This week we have ActionScript byte code manipulation, COM interop in F#, a quick look at the option type, and finally, a very elegant cross product implementation.

Blog – Luis Diego Fallas’s Manipulating AVM2 byte code with F#

This article focuses on using AbcExplorationLib to parse AVM2 ActionScript byte code.   AbcExplorationLib is still rather new and does not yet have complete support for all AVM2 instructions.  However, it may eventually be useful for static analysis or, in the best possible case, flash generation from within .NET languages. 

 

Article – Richard Marsden’s Functional Programming with MapPoint and F# (Part One)
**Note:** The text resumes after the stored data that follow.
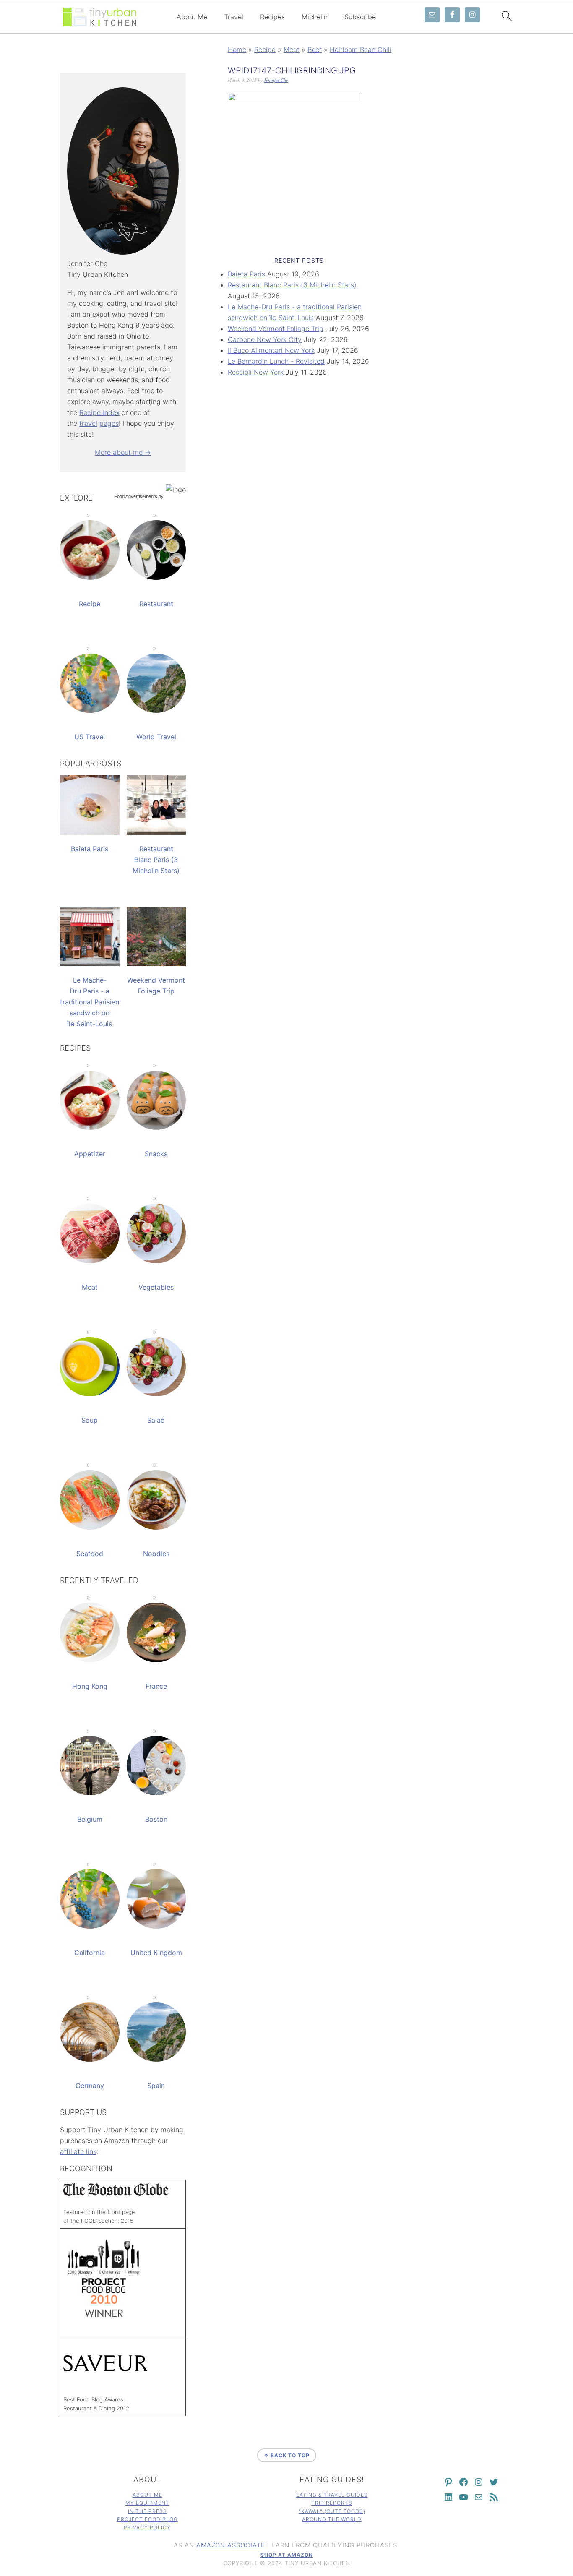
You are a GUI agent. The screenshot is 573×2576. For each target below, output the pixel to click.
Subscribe (360, 17)
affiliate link (78, 2151)
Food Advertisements (135, 496)
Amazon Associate (230, 2545)
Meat (292, 49)
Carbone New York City (265, 339)
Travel (233, 17)
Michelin (315, 17)
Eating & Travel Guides (332, 2495)
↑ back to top (287, 2455)
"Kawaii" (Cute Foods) (332, 2511)
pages (109, 423)
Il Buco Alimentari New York (271, 350)
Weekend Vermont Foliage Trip (275, 328)
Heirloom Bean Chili (360, 49)
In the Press (147, 2511)
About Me (192, 17)
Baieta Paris (246, 274)
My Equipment (147, 2503)
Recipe (265, 49)
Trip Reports (331, 2503)
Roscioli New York (256, 372)
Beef (314, 49)
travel (88, 423)
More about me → (123, 452)
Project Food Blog (147, 2519)
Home (237, 49)
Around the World (332, 2519)
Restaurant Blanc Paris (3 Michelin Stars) (292, 285)
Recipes (272, 17)
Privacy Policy (147, 2527)
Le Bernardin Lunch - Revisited (276, 361)
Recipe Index (99, 412)
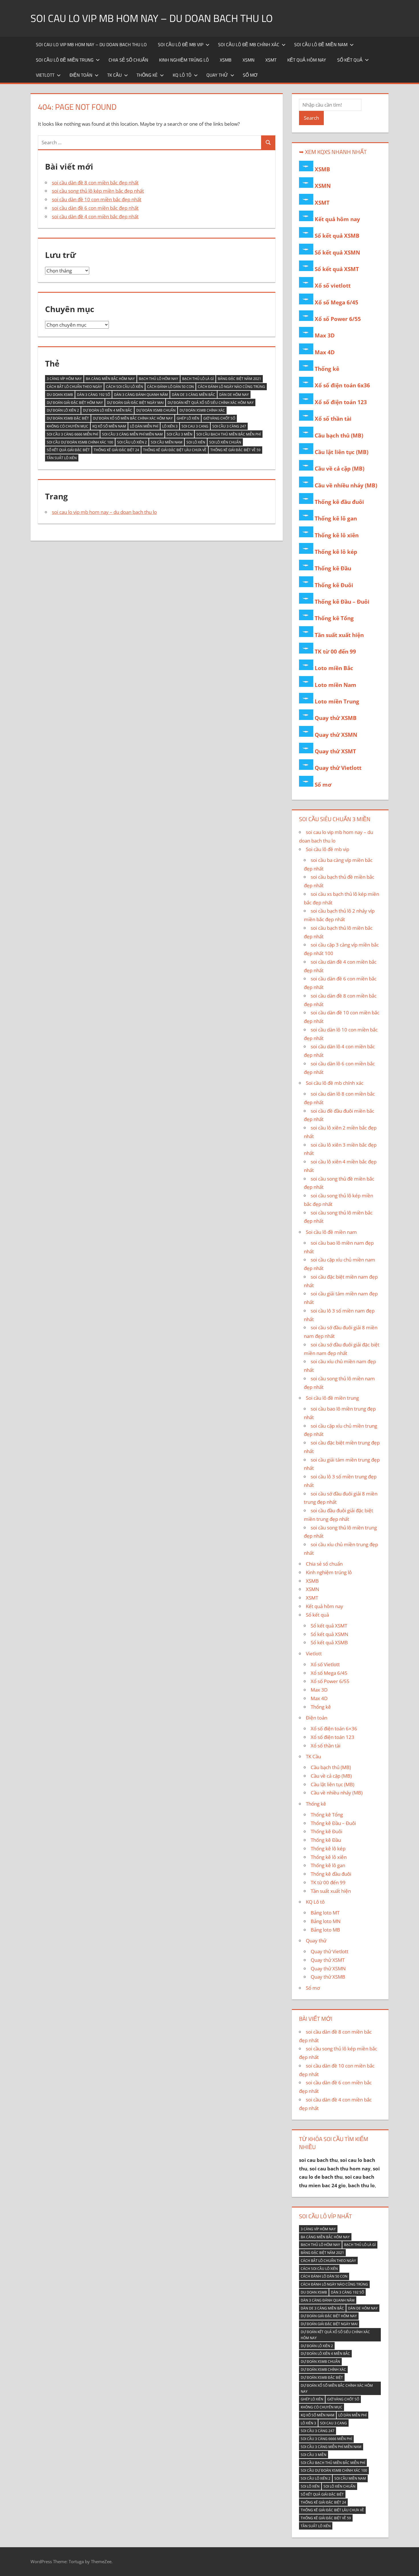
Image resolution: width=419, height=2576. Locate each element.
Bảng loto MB (325, 1929)
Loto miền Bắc (334, 668)
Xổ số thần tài (333, 418)
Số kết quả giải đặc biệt (68, 449)
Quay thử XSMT (335, 751)
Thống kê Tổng (334, 618)
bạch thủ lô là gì (198, 378)
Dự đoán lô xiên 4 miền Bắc (107, 410)
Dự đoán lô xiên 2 (63, 410)
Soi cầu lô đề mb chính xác (248, 44)
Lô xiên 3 (170, 426)
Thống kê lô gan (336, 518)
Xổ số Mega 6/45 (336, 302)
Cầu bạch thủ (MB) (339, 435)
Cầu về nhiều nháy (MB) (346, 485)
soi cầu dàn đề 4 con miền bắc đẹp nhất (95, 216)
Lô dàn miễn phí (144, 426)
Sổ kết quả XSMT (337, 269)
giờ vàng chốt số (219, 418)
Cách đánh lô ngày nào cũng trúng (231, 386)
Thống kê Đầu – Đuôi (342, 601)
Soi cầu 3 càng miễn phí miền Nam (132, 434)
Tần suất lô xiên (62, 457)
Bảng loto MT (325, 1912)
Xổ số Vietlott (325, 1664)
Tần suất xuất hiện (339, 635)
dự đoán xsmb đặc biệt (68, 418)
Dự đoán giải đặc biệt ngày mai (135, 402)
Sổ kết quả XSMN (337, 252)
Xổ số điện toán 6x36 (342, 385)
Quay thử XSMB (336, 718)
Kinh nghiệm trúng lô (184, 59)
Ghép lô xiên (188, 418)
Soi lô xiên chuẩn (225, 442)
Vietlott (45, 75)
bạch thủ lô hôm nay (158, 378)
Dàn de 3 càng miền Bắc (193, 394)
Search (311, 118)
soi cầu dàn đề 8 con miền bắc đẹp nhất (95, 182)
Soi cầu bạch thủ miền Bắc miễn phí (228, 434)
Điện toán (81, 75)
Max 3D (325, 335)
In this post Richard initially walks through the steps involved in getting COM Interop in F# via both early and late binding.  He then goes on to programmatically load up a new MapPoint instance and instantiate a pushpin on it.  Once the painful COM stuff is out of the way it seems F# could make a rather nice scripting language for Microsoft apps such as this.

We’ve been told that C# 4.0 will offer COM interoperability that is significant less painful due to it’s new named arguments, dynamic typing and language binding layers.  After reading this article, I can’t help but wonder how much of this (if any) will be available in F#.  In the CTP release both early and late binding are rather painful.


Stack Overflow – How does the option type work in F#?

It’s a rather simple question, but I do like how the community came out to help answer it.  Although, I do think it’s very debatable whether null or -1 make for a better answer to the question “how long is this null string?”.

Generally, I’m opposed to hiding information inside of a type meant to hold something else, especially if it’s a scalar value.  Were it not for the overhead involved, in C# I would think the best solution would be to throw an exception.  Inside F#, at least with option types you know you are handling an exceptional case and not just an empty variable.  Yet another great benefit of immutability.

 

Stack Overflow – F# – Cross Product of Two Lists

I wanted to include this as Tomas Petricek’s solution was extremely elegant.